Aim of the exercise ▸
The entries below should be written out again exactly as they stand.

::: Information

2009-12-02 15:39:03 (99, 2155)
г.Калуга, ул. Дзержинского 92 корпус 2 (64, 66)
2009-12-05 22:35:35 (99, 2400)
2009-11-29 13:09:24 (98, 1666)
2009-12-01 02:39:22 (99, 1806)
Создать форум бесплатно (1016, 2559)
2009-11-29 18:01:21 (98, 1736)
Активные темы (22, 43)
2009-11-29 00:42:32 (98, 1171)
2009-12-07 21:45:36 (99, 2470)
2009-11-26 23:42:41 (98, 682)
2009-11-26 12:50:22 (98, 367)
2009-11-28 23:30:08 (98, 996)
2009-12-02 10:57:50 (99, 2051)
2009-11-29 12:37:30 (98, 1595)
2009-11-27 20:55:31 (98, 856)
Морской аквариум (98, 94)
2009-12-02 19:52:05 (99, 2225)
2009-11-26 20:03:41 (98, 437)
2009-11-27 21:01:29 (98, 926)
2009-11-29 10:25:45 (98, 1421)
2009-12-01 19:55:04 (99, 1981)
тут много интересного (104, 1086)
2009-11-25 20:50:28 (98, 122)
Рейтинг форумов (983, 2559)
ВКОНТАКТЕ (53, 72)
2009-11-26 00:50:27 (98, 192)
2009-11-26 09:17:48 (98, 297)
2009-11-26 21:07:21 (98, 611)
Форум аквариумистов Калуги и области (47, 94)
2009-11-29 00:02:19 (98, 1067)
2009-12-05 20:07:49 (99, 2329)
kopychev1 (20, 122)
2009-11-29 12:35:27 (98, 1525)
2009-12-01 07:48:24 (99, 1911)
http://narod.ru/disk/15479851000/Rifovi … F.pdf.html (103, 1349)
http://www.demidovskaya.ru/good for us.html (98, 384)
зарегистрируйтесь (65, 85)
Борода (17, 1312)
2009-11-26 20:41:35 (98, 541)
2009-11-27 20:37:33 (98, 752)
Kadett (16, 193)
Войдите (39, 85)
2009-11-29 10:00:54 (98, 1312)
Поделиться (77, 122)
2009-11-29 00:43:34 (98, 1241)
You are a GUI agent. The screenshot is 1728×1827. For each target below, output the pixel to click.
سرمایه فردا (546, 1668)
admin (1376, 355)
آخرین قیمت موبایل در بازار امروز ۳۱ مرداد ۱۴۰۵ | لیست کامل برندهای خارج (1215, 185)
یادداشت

::::::

Solved problem ▸
2009-12-02 15:39:03 (99, 2155)
г.Калуга, ул. Дзержинского 92 корпус 2 (64, 66)
2009-12-05 22:35:35 (99, 2400)
2009-11-29 13:09:24 (98, 1666)
2009-12-01 02:39:22 (99, 1806)
Создать форум бесплатно (1016, 2559)
2009-11-29 18:01:21 (98, 1736)
Активные темы (22, 43)
2009-11-29 00:42:32 (98, 1171)
2009-12-07 21:45:36 (99, 2470)
2009-11-26 23:42:41 (98, 682)
2009-11-26 12:50:22 (98, 367)
2009-11-28 23:30:08 (98, 996)
2009-12-02 10:57:50 (99, 2051)
2009-11-29 12:37:30 (98, 1595)
2009-11-27 20:55:31 (98, 856)
Морской аквариум (98, 94)
2009-12-02 19:52:05 (99, 2225)
2009-11-26 20:03:41 (98, 437)
2009-11-27 21:01:29 (98, 926)
2009-11-29 10:25:45 (98, 1421)
2009-12-01 19:55:04 (99, 1981)
тут много интересного (104, 1086)
2009-11-25 20:50:28 (98, 122)
Рейтинг форумов (983, 2559)
ВКОНТАКТЕ (53, 72)
2009-11-26 00:50:27 (98, 192)
2009-11-26 09:17:48 (98, 297)
2009-11-26 21:07:21 (98, 611)
Форум аквариумистов Калуги и области (47, 94)
2009-11-29 00:02:19 (98, 1067)
2009-12-05 20:07:49 (99, 2329)
kopychev1 (20, 122)
2009-11-29 12:35:27 (98, 1525)
2009-12-01 07:48:24 (99, 1911)
http://narod.ru/disk/15479851000/Rifovi … F.pdf.html (103, 1349)
http://www.demidovskaya.ru/good for us.html (98, 384)
зарегистрируйтесь (65, 85)
Борода (17, 1312)
2009-11-26 20:41:35 (98, 541)
2009-11-27 20:37:33 (98, 752)
Kadett (16, 193)
Войдите (39, 85)
2009-11-29 10:00:54 (98, 1312)
Поделиться (77, 122)
2009-11-29 00:43:34 (98, 1241)
You are a GUI agent. The screenshot is 1728×1827. For each target below, output the pixel to click.
سرمایه فردا (546, 1668)
admin (1376, 355)
آخرین قیمت موبایل در بازار امروز ۳۱ مرداد ۱۴۰۵ | لیست کامل برندهای خارج (1215, 185)
یادداشت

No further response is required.